Stressing that improving efficiency is the need of the hour, Joshi told CIL employees, “Unless we become efficient, we cannot sustain ourselves in the market. We have coal, we have manpower, and yet we import coal. Then there is definitely some problem and we should think about it. Which is why improving efficiency, quality is of prime importance.”

‘Technology plays an important role in improving efficiency, quality’

The minister said that despite the implementation of the Enterprise Resource Planning (ERP) software at CIL and its subsidiaries, the work culture still relies on the ‘chalta hai’ attitude. “You have ERP software in your offices. But sometimes what happens is that after mails have been sent, they have to be followed up with a call, asking you to look at the mail. And then half-a-day is lost in reverting. Because there’s a ‘chalta hai’ attitude, especially with employees who are above 50 and sometimes those who are younger as well,” said Joshi.

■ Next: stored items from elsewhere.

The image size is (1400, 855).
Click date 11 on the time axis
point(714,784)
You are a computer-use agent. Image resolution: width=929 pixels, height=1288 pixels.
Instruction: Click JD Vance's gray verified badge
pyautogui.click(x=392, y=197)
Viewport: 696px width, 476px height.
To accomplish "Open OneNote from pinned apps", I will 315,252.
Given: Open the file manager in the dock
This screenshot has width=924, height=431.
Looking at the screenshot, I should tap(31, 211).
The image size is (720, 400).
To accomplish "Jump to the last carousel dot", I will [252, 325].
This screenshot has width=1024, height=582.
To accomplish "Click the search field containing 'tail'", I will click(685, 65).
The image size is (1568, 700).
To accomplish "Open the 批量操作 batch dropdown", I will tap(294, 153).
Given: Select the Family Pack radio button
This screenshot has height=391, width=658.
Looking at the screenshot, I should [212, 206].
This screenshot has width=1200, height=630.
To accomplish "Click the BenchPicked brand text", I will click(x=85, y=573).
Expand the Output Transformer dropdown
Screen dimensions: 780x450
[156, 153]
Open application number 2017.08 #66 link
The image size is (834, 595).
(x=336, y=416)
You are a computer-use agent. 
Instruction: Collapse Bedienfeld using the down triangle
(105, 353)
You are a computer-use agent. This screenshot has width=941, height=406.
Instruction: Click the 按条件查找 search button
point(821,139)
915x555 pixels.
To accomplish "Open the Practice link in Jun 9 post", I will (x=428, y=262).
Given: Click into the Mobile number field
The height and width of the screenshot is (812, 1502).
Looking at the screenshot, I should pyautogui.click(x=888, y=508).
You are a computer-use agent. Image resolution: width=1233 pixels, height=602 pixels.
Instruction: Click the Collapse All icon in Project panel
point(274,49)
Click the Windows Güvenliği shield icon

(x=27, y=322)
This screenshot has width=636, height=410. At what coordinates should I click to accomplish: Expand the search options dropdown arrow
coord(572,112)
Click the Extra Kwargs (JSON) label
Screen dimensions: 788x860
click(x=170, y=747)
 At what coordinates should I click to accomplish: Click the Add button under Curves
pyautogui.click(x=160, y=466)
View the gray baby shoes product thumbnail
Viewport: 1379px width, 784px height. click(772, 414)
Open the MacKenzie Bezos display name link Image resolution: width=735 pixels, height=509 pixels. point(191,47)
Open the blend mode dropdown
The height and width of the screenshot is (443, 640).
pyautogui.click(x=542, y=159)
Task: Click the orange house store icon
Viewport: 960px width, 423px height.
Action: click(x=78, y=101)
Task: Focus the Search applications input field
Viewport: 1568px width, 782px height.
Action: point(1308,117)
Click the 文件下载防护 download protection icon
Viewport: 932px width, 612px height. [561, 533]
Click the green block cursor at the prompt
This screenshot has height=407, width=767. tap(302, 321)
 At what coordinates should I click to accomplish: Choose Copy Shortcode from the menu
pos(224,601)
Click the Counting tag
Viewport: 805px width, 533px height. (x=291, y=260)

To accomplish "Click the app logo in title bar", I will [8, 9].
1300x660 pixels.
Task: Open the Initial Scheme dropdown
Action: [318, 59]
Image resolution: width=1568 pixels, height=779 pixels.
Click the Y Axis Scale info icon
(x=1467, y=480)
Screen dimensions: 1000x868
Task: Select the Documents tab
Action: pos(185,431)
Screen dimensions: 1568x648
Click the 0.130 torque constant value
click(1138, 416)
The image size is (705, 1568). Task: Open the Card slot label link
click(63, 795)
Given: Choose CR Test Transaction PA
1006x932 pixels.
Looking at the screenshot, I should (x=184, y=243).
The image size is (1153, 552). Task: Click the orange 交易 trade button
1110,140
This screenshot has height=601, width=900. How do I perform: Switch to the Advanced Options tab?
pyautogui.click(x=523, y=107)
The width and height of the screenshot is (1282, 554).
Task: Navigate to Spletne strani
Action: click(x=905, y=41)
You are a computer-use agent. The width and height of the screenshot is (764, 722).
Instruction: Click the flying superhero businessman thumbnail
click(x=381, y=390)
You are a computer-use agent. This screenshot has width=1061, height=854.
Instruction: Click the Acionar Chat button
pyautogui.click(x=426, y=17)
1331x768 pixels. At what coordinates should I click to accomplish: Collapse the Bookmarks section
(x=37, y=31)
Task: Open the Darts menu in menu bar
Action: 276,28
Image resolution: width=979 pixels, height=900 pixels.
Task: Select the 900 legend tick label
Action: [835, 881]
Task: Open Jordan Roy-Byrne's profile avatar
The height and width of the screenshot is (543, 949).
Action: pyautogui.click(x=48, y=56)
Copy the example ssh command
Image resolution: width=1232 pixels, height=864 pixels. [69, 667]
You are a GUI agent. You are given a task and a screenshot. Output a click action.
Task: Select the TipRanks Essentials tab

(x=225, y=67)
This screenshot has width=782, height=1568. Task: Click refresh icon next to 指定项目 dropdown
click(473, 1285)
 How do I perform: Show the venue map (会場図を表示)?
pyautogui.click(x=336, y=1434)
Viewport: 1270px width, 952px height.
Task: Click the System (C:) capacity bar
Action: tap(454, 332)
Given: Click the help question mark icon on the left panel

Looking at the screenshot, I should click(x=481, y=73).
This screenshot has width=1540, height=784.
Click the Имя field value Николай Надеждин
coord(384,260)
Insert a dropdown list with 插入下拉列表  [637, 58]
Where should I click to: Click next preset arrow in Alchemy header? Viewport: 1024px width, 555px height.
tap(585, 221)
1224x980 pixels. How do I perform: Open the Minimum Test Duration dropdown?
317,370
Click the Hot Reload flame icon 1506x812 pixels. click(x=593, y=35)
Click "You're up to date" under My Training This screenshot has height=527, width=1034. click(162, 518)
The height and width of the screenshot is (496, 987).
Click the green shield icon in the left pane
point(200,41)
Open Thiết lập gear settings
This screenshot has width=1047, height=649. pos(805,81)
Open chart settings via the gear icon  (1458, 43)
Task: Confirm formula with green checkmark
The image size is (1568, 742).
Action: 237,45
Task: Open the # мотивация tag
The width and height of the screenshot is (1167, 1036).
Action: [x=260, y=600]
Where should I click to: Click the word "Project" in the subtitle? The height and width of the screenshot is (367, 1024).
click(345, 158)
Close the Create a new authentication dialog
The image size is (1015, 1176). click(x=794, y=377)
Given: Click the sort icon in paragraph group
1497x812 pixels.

While stressing on the role played by technology in improving efficiency and quality, Joshi said that using the three-pronged technology of JAM (Jan Dhan, Aadhaar and Mobile) in the implementation of government welfare schemes, the Centre was able to save Rs 1.78 lakh crore and transfer Rs 13.8 lakh crore to the poor under the Direct Benefit Transfer scheme. “I want to appeal to the CMDs of the coal PSUs where the ERP system is being launched today… MCL, WCL, CIL headquarters and North-Eastern Coalfields Ltd… that after six months, we should be able to assess the impact and the outcome of implementing this software. We have set the target of rolling out ERP at all Coal India subsidiaries by August 2021 and we should be able to achieve it,” said the minister.

How long will you keep compromising on quality & grade of coal, asks Joshi

While stating that the Ministry of Coal has received letters from 10 Chief Ministers who are asking to conduct quality tests for coal at delivery points, Joshi said, “Why should we still receive quality-based complaints? I have received letters from 10 Chief Ministers, who have requested quality tests to be done at their done. It will not be done without consultation. But how long will you keep compromising on the quality and the grade of the coal you supply?”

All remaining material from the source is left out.